371-11 Training Plant Breeders for Africa: Successes and Challenges at Makerere University, Uganda.

See more from this Division: ASA Section: Global Agronomy
See more from this Session: Global Agronomy Oral

Wednesday, November 9, 2016: 10:40 AM
Phoenix Convention Center North, Room 226 B

Paul T. Gibson, Makerere Univ. Regional Center for Crop Improvement, Makerere University, Kampala, Uganda, Richard Edema, Department of Agricultural Production, Makerere University, Kampala, Uganda, Rufaro Madakadze, Capacity Building, Alliance for a Green Revolution in Africa, Nairobi, Kenya and Walter P Suza, Agronomy, Iowa State University, Ames, IA
Abstract:
Makerere University (Uganda) has developed a unique approach to graduate plant-breeding training.  Theoretical coursework and practical skill development enables graduates to independently manage breeding programs meeting smallholder and crop value-chain needs in the African context.  AGRA (Alliance for a Green revolution in Africa) and other partners have helped shape Makerere’s program, since 2008 supporting 58 PhD and 117 MSc students from 20 sub-Saharan countries, who are now employed in relevant positions in the region.  Within-region training improves contextualization and inter-regional cooperation, lowers cost, promotes retention of graduates, and maintains contact with family and home institutions.  Cooperation with national/international research organizations, and regional and US universities (Iowa State, Cornell, North Carolina State) have strengthened the program. 

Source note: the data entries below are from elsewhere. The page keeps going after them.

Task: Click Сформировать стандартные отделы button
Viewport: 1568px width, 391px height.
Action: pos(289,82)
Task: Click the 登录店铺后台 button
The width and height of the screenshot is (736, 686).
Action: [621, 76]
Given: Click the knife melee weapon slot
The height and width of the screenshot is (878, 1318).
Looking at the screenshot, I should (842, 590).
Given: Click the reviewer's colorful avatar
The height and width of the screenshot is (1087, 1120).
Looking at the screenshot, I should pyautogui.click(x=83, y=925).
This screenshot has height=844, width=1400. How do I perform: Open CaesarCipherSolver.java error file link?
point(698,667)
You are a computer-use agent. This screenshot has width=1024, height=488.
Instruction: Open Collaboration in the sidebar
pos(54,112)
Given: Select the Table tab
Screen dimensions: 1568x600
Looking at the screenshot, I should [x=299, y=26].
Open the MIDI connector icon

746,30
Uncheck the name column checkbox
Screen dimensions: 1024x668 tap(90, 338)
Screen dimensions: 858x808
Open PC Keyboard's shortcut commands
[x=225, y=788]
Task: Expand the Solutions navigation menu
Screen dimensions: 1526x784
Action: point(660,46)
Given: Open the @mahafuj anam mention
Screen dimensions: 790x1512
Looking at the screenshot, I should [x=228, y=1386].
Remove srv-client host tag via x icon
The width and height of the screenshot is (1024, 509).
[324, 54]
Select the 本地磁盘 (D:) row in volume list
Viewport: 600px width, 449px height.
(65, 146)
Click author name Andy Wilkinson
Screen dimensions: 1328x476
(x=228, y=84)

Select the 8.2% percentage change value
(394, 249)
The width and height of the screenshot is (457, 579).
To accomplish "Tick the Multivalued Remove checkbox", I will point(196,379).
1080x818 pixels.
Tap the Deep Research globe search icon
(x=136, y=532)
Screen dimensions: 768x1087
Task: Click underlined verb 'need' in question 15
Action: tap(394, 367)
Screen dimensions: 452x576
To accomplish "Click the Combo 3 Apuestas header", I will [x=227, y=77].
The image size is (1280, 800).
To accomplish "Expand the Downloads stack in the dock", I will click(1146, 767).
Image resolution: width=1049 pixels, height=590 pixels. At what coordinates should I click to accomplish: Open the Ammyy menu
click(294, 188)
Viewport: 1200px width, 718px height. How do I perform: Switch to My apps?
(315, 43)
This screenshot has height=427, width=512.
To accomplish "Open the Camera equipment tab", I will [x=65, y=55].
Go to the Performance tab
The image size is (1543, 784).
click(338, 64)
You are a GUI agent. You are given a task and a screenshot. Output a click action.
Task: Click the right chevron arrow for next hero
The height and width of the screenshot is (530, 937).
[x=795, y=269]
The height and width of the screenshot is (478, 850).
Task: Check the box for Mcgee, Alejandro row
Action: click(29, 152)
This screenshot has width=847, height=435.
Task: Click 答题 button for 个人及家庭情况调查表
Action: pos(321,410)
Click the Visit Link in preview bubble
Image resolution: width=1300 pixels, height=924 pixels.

Coursework was initiated for PhD’s, and both levels have two intense coursework semesters, coordinated across courses, including social sciences and other skills. E-curriculum materials to enhance coursework have been developed by Iowa State University (“Plant Breeding E-Learning in Africa”), in cooperation with Makerere, Kwame-Nkrumah University of Science & Technology (Ghana), University of KwaZulu-Natal (S Africa) and AGRA.  AGRA sponsors cohorts of 15 MSc students, their internships with private and public seed suppliers, and an in-house cowpea breeding program.  Students’ theses target critical regional needs, with most embedded in cultivar development programs where their results contribute to the breeding pipeline.

Challenges include students’ inadequate backgrounds, limited skills of independent study, reasoning and synthesis, compromised English, inadequate staffing and funding, institutional politics, sub-optimal facilities, and insufficient mentoring/supervision.

Successful approaches have included:

-- Selecting students jointly with national educational and research institutions

-- Students’ accommodation, classes and research being on the university farm

-- Employing our MSc graduates to teach and direct the program after completing external PhD’s

-- Engaging MSc teaching assistants from previous cohorts

Funding through World Bank’s African Centers of Excellence affirms and stimulates the success of Makerere’s Regional Center for Crop Improvement (MaRCCI).